▸ **Text**
First solution considered was reworking the GT-35R compressor housing to accept a GT-4088 wheel. The T3 turbine can be replaced with a T4 divided housing with a .81 A/R. This means replacing the present mounting bracket platform, and reworking the downpipe to accept the V-band exducer configuration of the T4. These changes will give adequate airflow and move the 15 psi max boost point very close to the choke line, staying on the compressor's "efficiency island."
The .81 A/R turbine, combined with the larger compressor wheel should minimize turbo lag and still deliver the needed impetus to spin the 4088 impeller. We have considered going to a complete 4088 compressor housing, but there are space limitations, as the GT-40 "snail" will not fit between the block, wheel well and the plenum. Why the f*&k did i let myself get talked into FI?
12/20/05 A lot of research over the past few days. Analysis points to the GT-35R being about 33% too small in air mass delivery for the motor's capabilities. Justin thinks the answer is using a T66 compressor, with a ball bearing rotating assembly, a T4 turbine with a P trim exducer and the .81 A/R. The compressor maps indicate an air mass delivery of about 72 #. With a 2.2 Pressure Ratio, this puts the "point" just off the edge of the island, only slightly into choke. This is not ideal, but going with a large-frame compressor, has both space limitations, as well as bringing lag problems into the picture. The GT-40 and -42, on paper, would seem to be a closer match; the T66 is about as physically large as we can cram into the space available. Given that the amount of time at 15 psi boost and full throttle (6300 rpm) is going to be very small, the objectives of minimizing lag time and sharp mid-range (2800-4500 rpm) response point toward a smaller compressor. Plugging the T66 capabilities into the not2fast, we think the midrange flows can be effectively delivered and stay closer to the high efficiency percentage islands.

▸ **Dataset rows**
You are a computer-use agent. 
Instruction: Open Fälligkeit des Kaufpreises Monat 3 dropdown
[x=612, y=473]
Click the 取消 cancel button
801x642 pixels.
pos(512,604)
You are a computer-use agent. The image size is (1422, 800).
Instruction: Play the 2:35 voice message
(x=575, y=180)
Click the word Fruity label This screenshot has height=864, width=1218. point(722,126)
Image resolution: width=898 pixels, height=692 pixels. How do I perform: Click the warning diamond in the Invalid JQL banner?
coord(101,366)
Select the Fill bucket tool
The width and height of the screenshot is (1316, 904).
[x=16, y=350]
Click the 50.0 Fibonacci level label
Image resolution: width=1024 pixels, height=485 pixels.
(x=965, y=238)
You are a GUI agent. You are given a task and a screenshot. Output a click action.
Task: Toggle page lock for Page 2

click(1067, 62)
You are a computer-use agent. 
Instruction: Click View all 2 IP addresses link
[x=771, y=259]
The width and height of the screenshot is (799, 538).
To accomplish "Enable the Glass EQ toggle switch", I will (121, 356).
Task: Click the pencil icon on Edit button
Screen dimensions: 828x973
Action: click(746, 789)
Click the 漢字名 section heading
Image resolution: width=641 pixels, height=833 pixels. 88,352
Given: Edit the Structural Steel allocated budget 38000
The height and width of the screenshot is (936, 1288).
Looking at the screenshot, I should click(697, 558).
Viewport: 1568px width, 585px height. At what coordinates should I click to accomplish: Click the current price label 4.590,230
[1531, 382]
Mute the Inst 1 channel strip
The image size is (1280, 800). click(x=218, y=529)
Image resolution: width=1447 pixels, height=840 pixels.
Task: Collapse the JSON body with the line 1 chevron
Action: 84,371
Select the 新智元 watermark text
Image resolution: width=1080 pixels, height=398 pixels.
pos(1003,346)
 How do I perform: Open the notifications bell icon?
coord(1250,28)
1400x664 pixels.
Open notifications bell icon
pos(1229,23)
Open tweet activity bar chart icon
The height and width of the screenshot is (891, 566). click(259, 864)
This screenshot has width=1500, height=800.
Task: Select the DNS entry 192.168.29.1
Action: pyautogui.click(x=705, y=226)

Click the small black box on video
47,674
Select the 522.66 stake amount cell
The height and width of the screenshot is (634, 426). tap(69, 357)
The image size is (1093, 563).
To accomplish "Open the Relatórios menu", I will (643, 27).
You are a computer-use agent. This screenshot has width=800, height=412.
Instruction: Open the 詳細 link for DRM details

▸ **Given problem**
According to the turbo build notes, by roughly what percentage is the GT-35R too small in air mass delivery for the motor's capabilities?

▸ **Written reply**
About 33%.